Excerpts from a dataset>
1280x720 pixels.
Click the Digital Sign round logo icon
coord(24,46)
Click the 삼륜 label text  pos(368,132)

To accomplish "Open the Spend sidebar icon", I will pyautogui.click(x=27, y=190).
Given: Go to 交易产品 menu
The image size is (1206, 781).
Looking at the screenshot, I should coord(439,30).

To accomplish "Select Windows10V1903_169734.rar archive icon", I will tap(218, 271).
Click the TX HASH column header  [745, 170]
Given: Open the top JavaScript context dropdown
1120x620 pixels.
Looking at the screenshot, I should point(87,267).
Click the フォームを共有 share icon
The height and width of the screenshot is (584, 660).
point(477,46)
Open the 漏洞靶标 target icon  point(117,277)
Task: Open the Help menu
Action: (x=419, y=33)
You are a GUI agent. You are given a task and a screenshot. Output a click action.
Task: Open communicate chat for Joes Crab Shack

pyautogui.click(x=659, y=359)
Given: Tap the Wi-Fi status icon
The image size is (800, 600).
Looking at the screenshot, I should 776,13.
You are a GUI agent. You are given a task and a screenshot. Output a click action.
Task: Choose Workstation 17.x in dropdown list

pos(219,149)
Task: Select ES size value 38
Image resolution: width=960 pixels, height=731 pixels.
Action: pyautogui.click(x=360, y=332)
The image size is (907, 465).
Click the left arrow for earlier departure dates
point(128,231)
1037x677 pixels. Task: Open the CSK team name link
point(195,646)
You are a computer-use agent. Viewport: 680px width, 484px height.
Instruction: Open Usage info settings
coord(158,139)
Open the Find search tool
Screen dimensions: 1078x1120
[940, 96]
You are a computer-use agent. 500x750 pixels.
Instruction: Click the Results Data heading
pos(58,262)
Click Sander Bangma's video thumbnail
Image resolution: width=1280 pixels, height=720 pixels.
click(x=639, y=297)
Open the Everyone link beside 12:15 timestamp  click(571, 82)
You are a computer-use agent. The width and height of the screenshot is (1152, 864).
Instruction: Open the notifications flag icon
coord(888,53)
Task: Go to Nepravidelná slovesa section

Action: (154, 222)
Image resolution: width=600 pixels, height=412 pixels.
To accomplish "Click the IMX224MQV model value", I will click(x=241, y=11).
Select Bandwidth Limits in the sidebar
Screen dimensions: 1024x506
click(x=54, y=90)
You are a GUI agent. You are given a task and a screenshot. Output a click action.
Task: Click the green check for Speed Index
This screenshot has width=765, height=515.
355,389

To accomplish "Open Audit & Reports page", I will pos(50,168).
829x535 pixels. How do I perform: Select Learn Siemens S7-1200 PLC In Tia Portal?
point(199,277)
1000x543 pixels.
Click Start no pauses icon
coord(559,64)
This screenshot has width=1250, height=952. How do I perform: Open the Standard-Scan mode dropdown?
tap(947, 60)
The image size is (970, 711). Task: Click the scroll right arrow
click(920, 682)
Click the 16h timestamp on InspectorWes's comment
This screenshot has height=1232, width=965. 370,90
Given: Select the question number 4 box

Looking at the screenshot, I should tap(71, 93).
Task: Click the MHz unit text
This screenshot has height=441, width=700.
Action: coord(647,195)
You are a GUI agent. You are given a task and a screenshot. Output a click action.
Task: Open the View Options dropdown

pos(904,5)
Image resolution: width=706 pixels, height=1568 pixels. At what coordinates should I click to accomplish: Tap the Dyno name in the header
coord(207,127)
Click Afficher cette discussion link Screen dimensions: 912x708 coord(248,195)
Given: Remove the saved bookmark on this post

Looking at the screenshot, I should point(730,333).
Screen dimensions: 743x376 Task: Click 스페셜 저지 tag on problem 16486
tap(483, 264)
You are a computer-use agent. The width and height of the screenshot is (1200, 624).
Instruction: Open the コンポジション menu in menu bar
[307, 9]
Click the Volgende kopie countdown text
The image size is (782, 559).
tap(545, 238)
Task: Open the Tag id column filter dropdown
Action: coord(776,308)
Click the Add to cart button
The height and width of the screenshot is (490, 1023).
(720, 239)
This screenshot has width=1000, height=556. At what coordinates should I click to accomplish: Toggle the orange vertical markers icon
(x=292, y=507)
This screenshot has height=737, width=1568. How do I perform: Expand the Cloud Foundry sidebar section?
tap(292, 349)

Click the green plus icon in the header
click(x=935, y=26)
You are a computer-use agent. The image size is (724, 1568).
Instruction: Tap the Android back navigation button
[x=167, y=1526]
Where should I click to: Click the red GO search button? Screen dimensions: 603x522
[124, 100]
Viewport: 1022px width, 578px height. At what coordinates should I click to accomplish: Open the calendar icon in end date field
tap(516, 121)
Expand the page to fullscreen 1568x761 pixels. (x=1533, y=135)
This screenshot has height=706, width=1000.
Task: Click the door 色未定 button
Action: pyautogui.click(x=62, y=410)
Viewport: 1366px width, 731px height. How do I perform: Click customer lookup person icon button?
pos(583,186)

EXERCISE DESCRIPTION> Once you have counted the lines of the data that contain the word "computer", please reply with that number alone.

SOLUTION FOR THIS EXERCISE> 5